With the change of the year, two friends and I shared how we felt about our writing lives in 2013, and then set 2014 goals. Not resolutions of the self-improvement variety, but concrete goals requiring the kind of work that sustains, develops, and enriches every aspect of our writing lives. While zipping emails back and forth about our goals, the term “integration” came up. We all strive to integrate, especially since as artists we cannot rely on our art alone to pay the bills, and therefore must coordinate our art with less artful ventures and activities. Plus, we’re interested in lots of things and responsible to lots of people.
This morning, I opened the December issue of the Writer’s Chronicle and found an excellent, thorough interview with activist and writer Diane Lefer conducted by poet Natasha Sajé. Diane mentored me through my important critical thesis semester at Vermont College of Fine Arts, and we remain in touch, so I was keen to read the interview.
Almost immediately, integration comes up. Natasha Sajé: “You’ve spent decades combining social and political activism with writing fiction, nonfiction, and plays. Could you speak to how you achieve a balance between those two kinds of work?” Diane explains that she used to “seesaw” between the two, until she met a Canadian writer who, concerned about exploitation, kept the work she did in a women’s shelter completely separate from her writing. Diane was inspired to follow suit, but later spent time as a witness to the injustice and cruelty faced by international torture victims seeking asylum in the U.S. Her hands-on work with detainees led to playwriting, stories, and a nonfiction book called The Blessing Next to the Wound co-authored with Hector Aristizábal, a Colombian exile. Diane “knocked down the self-imposed wall.” She integrates. It’s one reason I was eager to study with her. Diane’s activism on behalf of torture victims and others who are oppressed informs her writing. And her writing, which often gets her onto platforms with audiences who may be able to enact change for the good, informs her activism. Of the book with Aristizábal, Diane says, “Writing it gave us the opportunities to talk about so many issues we cared about.”
The issues I care about are rooted in education. I believe in the power of literacy. I believe it’s a basic right rather than a privilege. And I believe that all people everywhere deserve to read and write in their native language, to have access to translations of all genres, to express their opinions, and to share themselves through literature. I can hardly call myself an activist. But I am an advocate. And I’ve chosen to teach my students, all of them of all ages over the years, that literacy can and should be used for social justice and the common good. I teach them to tell their stories.
Since I primarily write nonfiction, I’ve wondered if I should erect my own firewall between my work as a literacy instructor and my writing. But no matter how much I wonder it, I still spill the stories I witness. When a student used the term “Indian” in my classroom without a sense of its history, I was compelled to write about it. When a father nearly missed an important school event for his kid due to his big-bank job just as the stock market was crashing around us and our “family values,” I was compelled to write about it. When teacher candidates used strict boundaries in writing projects to release their students’ inhibitions and achieve an atmosphere of vulnerability and trust, I was compelled to write about it. All that I witness in the classroom accompanies my writing. And all that I write comes into the classroom with me.

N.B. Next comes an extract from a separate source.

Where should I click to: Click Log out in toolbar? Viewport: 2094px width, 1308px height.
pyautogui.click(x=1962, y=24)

Like most of us, I’ve read many opinion pieces that deal with writing about real people and events. Consider the purpose: to find closure? to purge? to satisfy? to enact revenge? to entertain? Consider the tone: exhibitionist? exploitative? emotional? Consider all the ways to conceal the truth while revealing the truth, from simply changing names and details to leaving out crucial aspects of who, what, and why. Spice things up or water them down. Or just don’t write.
I don’t presume to have an answer to the question: should we keep our non-writing work out of our writing? Considering how many writers, bloggers, and critics keep asking, there is no answer. I choose to integrate. And Diane, still mentoring me through the pages of this interview, offers a wonderful bit that helps me find peace with my inevitable storytelling: “Truth doesn’t seem to matter unless it’s connected to powerful emotions. So I do believe in art, that as artists, we can at least some of the time make that connection for people, between the head and the heart.” No revenge or exploitation. Just connection. I have seen something, and I would like to tell it to you, and the reason is, I think things in this world can be better.

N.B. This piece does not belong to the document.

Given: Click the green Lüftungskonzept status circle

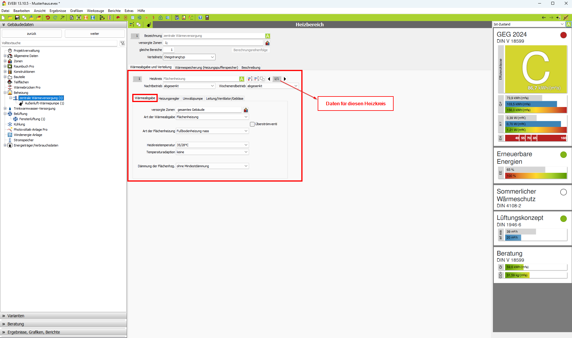Looking at the screenshot, I should (x=563, y=219).
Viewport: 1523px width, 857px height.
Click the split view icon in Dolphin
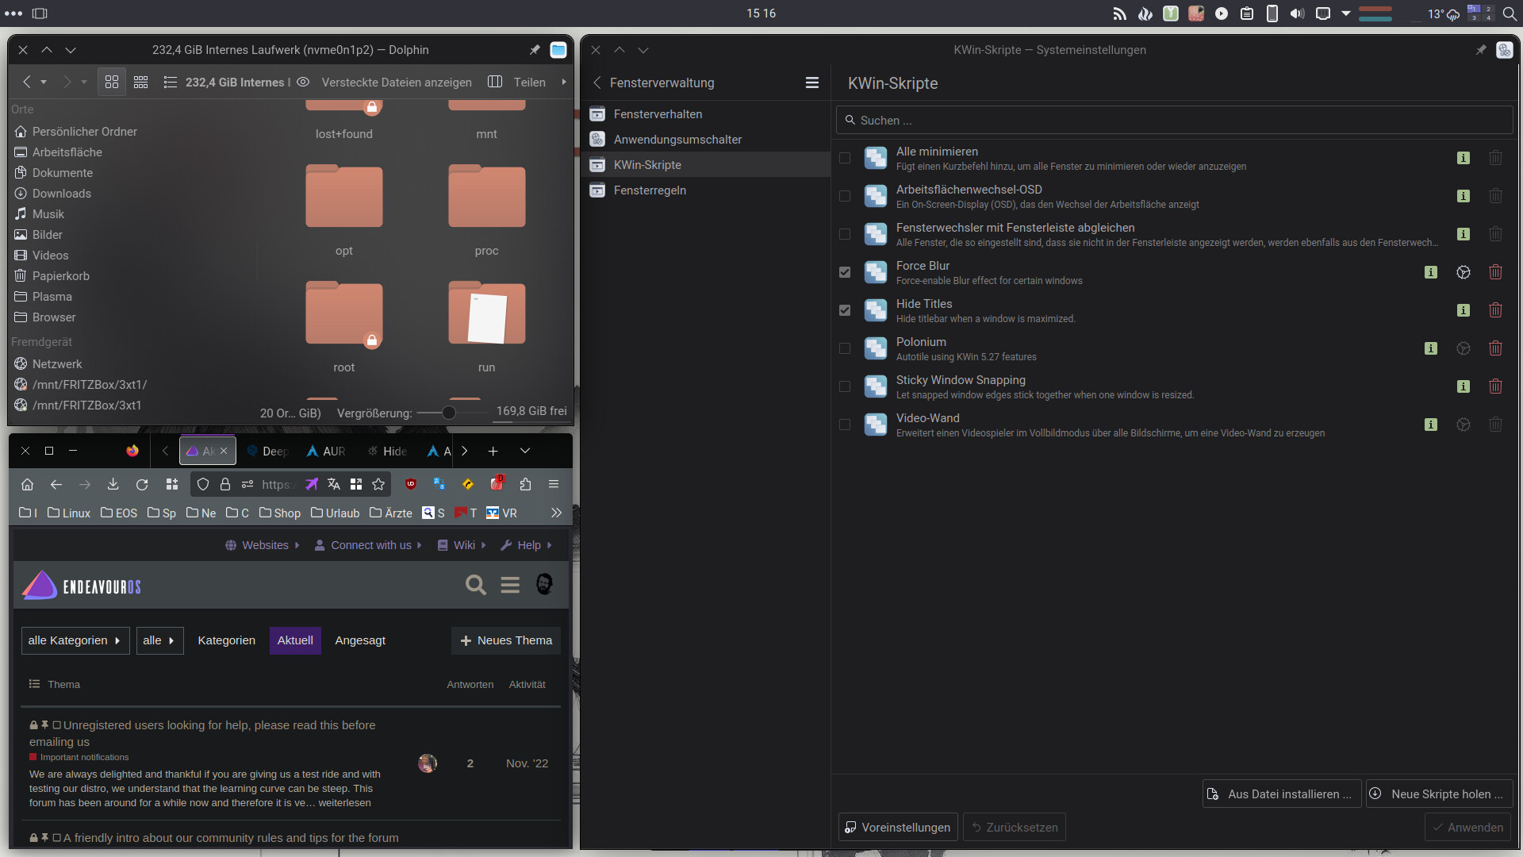click(x=495, y=82)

Integration is a key part of my hopes for 2014. I will integrate my professional life with my personal life with my writing life until the lines are so blurred I can only call it my life and get on with living it.
Visiting with Diane in L.A.
I love this meditation, Suzanne. I’ve been thinking about integration a lot, too, as you know, and inevitably that thinking led me to wonder at some of the stories I have chosen to share and some I will hold close and silent. As you say, it’s a question we will all keep asking–which to share, which to keep to ourselves–because the context forever shifts. But I like very much what you said here: “No revenge or exploitation. Just connection.” YES.